1. Introduction and Contributions
Problem. Modern intelligent systems must extract structured regularities—signal—while operating under unavoidable thermodynamic and informational limits—entropy. Improving signal typically means departing further from a declared noise model, which incurs representational, computational, and physical costs.
Goal. Provide a self-contained theorem showing that signal and entropy are conjugate variables under a maximum-entropy (minimum relative-entropy) program with linear feature constraints, using only standard probability and convex duality.

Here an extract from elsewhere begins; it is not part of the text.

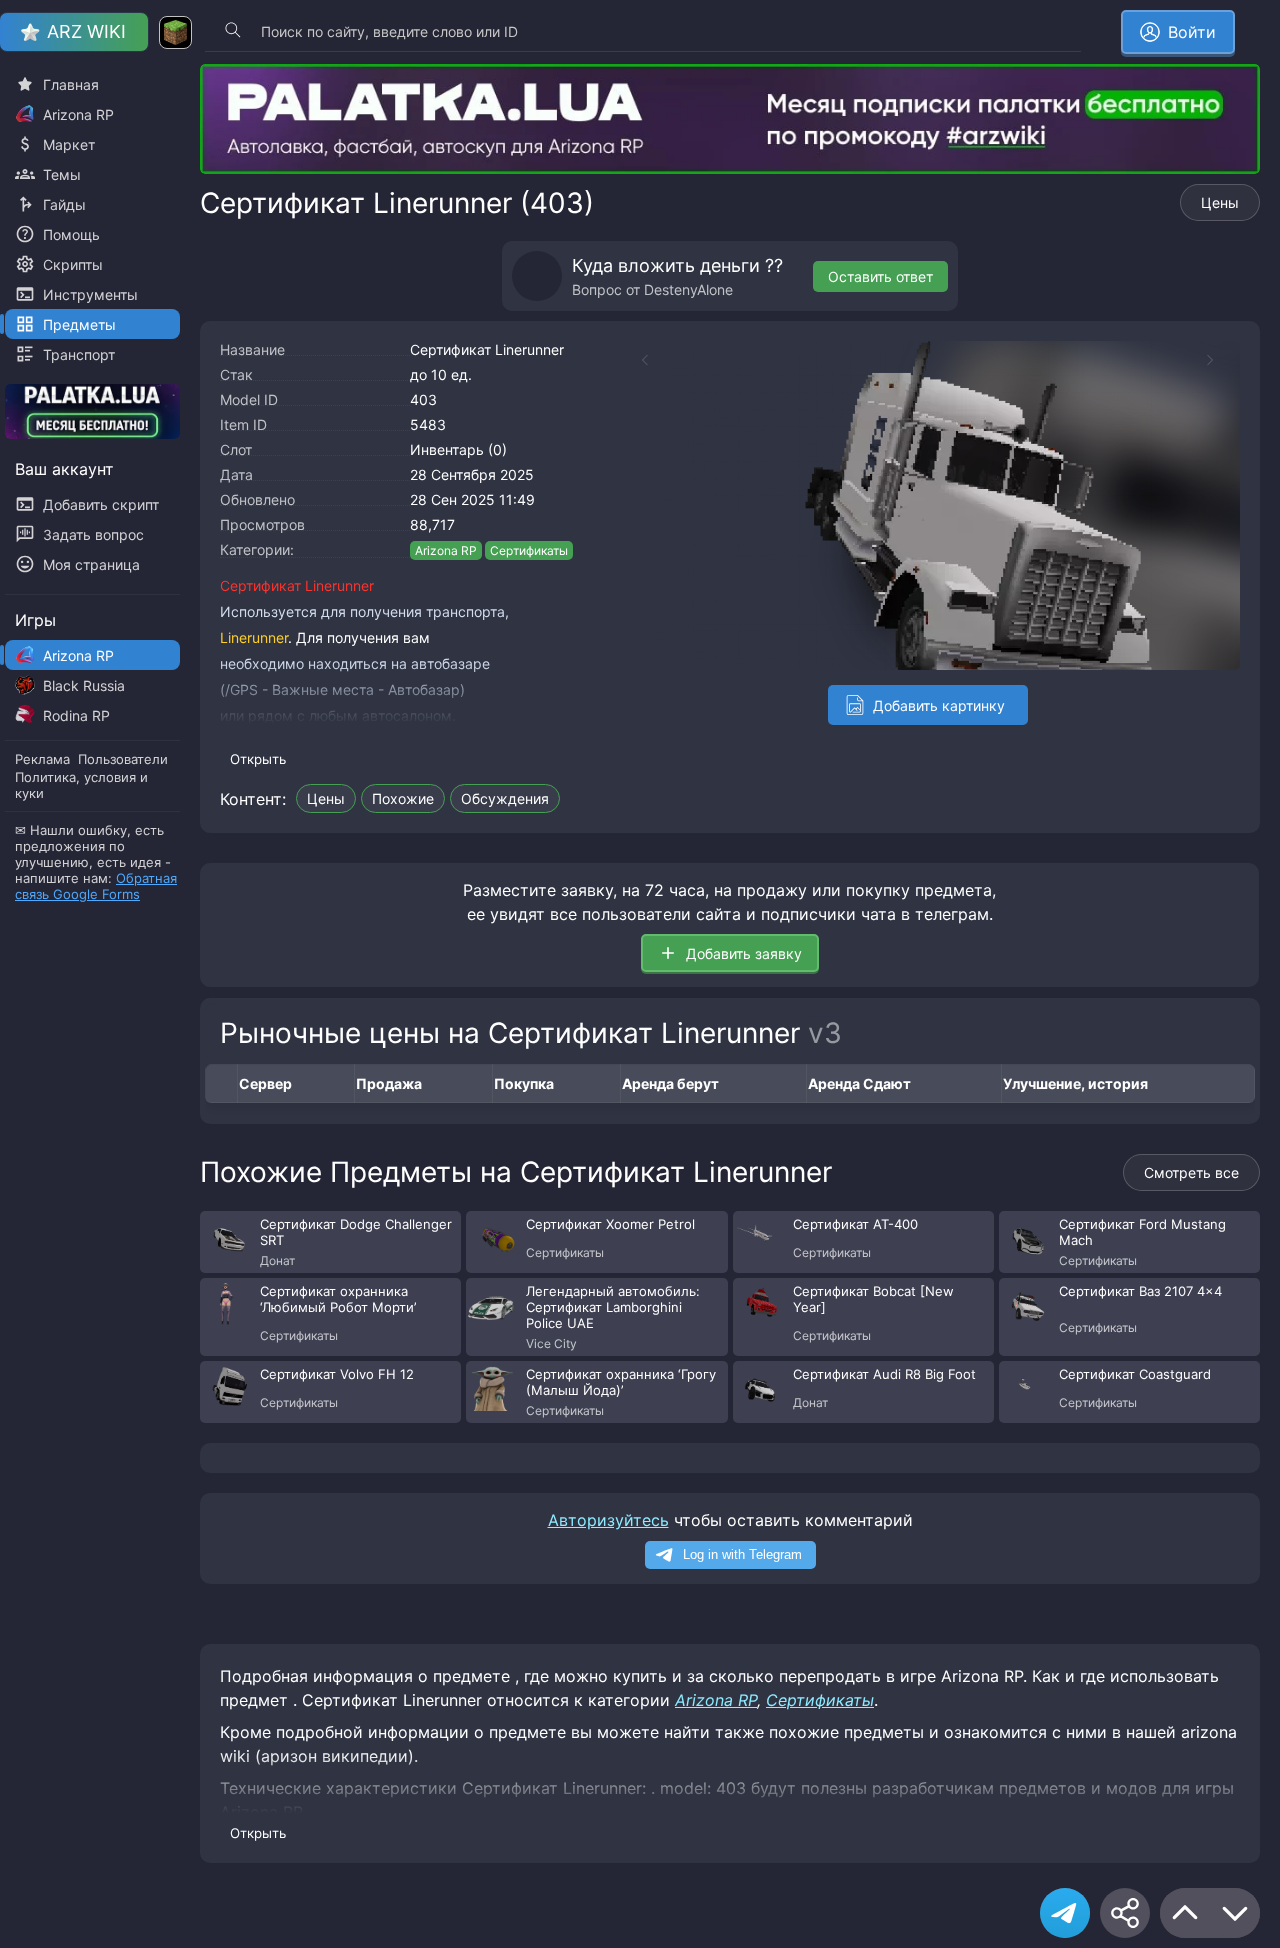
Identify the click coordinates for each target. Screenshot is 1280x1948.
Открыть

Scope preview (objects we will use).
• Feature map. We declare what counts as structure via a measurable map from data space into a d-dimensional vector of features.
φ: X → R^d. (1.0)
• Signal (mean parameters). The signal carried by a model p is the vector of feature expectations under p.
s(p) := E_p[ φ(X) ] ∈ R^d. (1.1)
• Relative entropy (divergence from noise). This prices how far p moves away from a declared baseline (noise) distribution q.
D(p∥q) := ∫ p(x) · log( p(x)/q(x) ) dμ(x). (1.2)
• Minimum-divergence potential (entropy side). The least divergence required to realize a target signal vector s.
Φ(s) := inf over { p with E_p[φ]=s } of D(p∥q). (1.3)
• Log-partition (natural-parameter side). The convex potential that generates an exponential family built on (q, φ).
ψ(λ) := log ∫ q(x) · exp( λ·φ(x) ) dμ(x). (1.4)
• Conjugacy (organizing principle). Entropy-side Φ and natural-side ψ are Legendre–Fenchel duals; signal s and drive λ are conjugate coordinates.
Φ(s) = sup_λ { λ·s − ψ(λ) }, ψ(λ) = sup_s { λ·s − Φ(s) }. (1.5)
(Later sections show s = ∇_λ ψ(λ) and λ = ∇_s Φ(s), plus curvature relations.)
1.1 Conceptual Overview
• Signal as constraints. We declare structure by choosing φ. Fixing a target s means: “among all models whose features average to s, pick the one least divergent from noise q.”
Φ(s) from (1.3) is that least price.
• Exponential family emerges. Solving the constrained program produces models of the form p_λ(x) ∝ q(x)·exp(λ·φ(x)), with s = ∇_λ ψ(λ).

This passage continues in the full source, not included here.